Halloween_Costumes
Americans Spend Enough Money on Pumpkins to Donate Over 200,000 Heifers to Needy Communities… And other scary Halloween cost comparisons:

1. Americans spend around $330 million per year on costumes… for their pets. Not only is this roughly the annual GDP for Micronesia, but it also represents the full amount of funds requested by the Millennium Challenge Corporation to support its work in Ghana for 2013. The MCC is a bilateral U.S. foreign aid agency established by Congress in 2004 that provides grants to country-led initiatives to combat global poverty. The funds for Ghana work to address the country’s inadequate and faulty energy supply and create new jobs within the energy sector.

2. In 2012, the average American spent $28.65 on a costume. For $3.65 less than that, one could make a loan through Kiva and help an entrepreneur in the developing world–anywhere from Liberia to Peru to Azerbaijan–to create opportunities for themselves and their community. And unlike the money channeled into that pirate costume, 99 percent of Kiva loans are repaid and can be re-donated to another person in need.
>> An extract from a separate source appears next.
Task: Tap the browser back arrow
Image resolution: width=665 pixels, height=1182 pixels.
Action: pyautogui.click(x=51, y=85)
3. Just in the few weeks leading up to October 31, Americans spend  $2.4 billion on sweets alone. This is half of the World Food Program’s total annual budget, used to reach 100 million people in need every year. More people die from hunger than AIDS, tuberculosis, and malaria combined.
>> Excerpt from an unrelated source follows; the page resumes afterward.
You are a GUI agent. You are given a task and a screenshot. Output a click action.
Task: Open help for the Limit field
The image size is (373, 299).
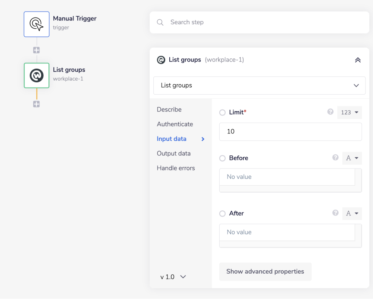[x=330, y=112]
4. Halloween expenses extend beyond just costume and candy, however. Americans also pour $106 million into pumpkins per year. Were that money instead channeled into the aid organization Heifer International, it could buy 212,000 heifers, providing nourishment for hundreds of thousands of hungry people. Heifers also boost family incomes through the sale of extra milk and contribute to better crops through the fertilizer created. The positive impacts touch entire communities.

5. Finally, Americans are projected to spend a grand total of $8 billion on Halloween this year. That same amount of money would be enough to reach all 66 million hungry school age children on the planet, as estimated by the World Food Program, and cover the $5.1 billion in humanitarian aid the UN has requested to help resolve the Syrian refugee crisis–which may end up being the biggest refugee crisis the world has ever seen. More than 2.1 million Syrians are believed to have already fled their home country since March 2011, putting massive economic strains on neighboring countries.

It also bears noting that Halloween isn’t even America’s largest holiday in terms of sales–in fact, it doesn’t even crack the top five. Halloween, which Americans pour $8 billion into, is only the country’s eighth biggest holiday.